The study focuses on the challenges that companies face in implementing enterprise-wide agility. It reveals the obstacles faced even by those companies that have already anchored agility very broadly - i.e., beyond IT or at the program or portfolio level. Four concrete recommendations for action illustrate how agility can be successfully anchored in different teams and how agile ways of working, values, methods and mindsets can be implemented across functions and levels.

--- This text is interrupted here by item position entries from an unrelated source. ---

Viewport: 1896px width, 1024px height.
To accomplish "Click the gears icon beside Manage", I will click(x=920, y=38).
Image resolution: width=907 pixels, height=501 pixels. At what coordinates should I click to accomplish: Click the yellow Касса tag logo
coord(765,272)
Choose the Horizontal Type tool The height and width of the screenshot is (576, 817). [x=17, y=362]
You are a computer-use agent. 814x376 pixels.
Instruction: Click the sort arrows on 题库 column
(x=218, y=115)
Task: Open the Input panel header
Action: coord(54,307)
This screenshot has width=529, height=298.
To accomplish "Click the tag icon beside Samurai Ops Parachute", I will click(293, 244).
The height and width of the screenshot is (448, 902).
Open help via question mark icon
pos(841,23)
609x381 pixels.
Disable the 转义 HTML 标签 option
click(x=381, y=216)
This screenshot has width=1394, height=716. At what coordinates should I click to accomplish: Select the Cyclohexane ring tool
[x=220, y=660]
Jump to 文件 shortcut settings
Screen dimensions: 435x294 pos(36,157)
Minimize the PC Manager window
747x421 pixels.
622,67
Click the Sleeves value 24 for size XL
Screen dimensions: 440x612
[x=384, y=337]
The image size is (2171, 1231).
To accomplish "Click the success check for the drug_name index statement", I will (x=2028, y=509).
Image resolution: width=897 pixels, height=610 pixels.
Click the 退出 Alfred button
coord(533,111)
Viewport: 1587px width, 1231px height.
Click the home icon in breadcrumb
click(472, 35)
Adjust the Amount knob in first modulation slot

  1. Experiment: Start with customer-facing initiatives and gradually roll them out across the enterprise: The study makes it clear that in organizations with little experience on the subject of agility, big-bang scaling leads to frustration. This is because it takes time for an agile culture to grow organically. Such organizations become disillusioned and revert to a traditional phase-by-phase approach - which contradicts the core element of Agile - an iterative and learning approach. Organizations should start with initiatives that are closer to the customer - either a leading Customer Journey or Customer Service initiative. Such initiatives should deliver tangible results that are easily marketable, provide a perfect testing ground for Agile, and add significant value - from transforming the customer experience to compressing feedback cycles. However, to build a Lean-Agile mindset, companies need to introduce agile concepts even in areas that are not initially candidates for such measures.
  2. Orient: Achieve culture change through behavior change and focus on developing "T-shaped" skills: The study highlights the importance of leadership. Leaders act as role models by showing openness to change, investing in continuous learning, and applying and exemplifying new behaviors. Excessive specialization and silo thinking pose major challenges to the enterprise-wide implementation of agility. Agile teams are "T-shaped": they have defined areas of specialization (the depth), but are adaptable and therefore also able to work on broader aspects of a project (the breadth).
  3. Control: Agile portfolio planning and link operations to business strategy:
    • Organizations should focus on strategic portfolio management because an agile world needs to connect business strategy with value creation at different levels of the organization. This is important to optimize performance across the enterprise portfolio.
    • Reshaping funding by moving away from annual cycles: most agile frontrunners no longer have cumbersome annual planning cycles - consisting of approvals, re-approvals, fixed budgets and controls, giving way to adaptive funding.
      Establish a Lean-Agile information center, decentralize decision making, and measure results.
  4. Accelerate: Modernizing IT with DevOps and Microservices: Many organizations run Agile and DevOps initiatives separately, only to align them at a later date. It is true that DevOps and agility measures can be carried out independently. But there are clear benefits to linking them in a single transformation process - for example, in terms of faster software releases, cross-team collaboration, and quality improvements. In addition, microservices and agility are a good fit. Microservices enable companies to develop application functionalities or their service components quickly and frequently. This supports high scalability and makes IT systems adaptable to changing business needs.

Dispelling myths

"The myth that agility is an IT method or way of working still persists. However, agility is not a topic that concerns IT alone. After all, it has always been true that product owners should always be located in the business as well. Companies must think about their efforts to become more agile as an organization as a whole from the outset from both the IT and the business side. Ultimately, agility is always about changing the business model, not just introducing a method. Many companies underestimate this effort," says Claudia Crummenerl, Global Practice Lead People and Organization at Capgemini Invent.

Joe Gribb, Head of Enterprise Advice Technology at The Vanguard Group says, "For us, modernizing IT was one of the most important aspects of the journey to agile. Our initial approach was more iterative - we started applying some of the agile principles. At the beginning, we removed the separation that existed among different specialists in IT. After that, we were able to unite everyone - testers, JAVA/UI/COBOL developers - into one team. Focusing on that nuance was the first step in changing the IT architecture to enable agility throughout the organization."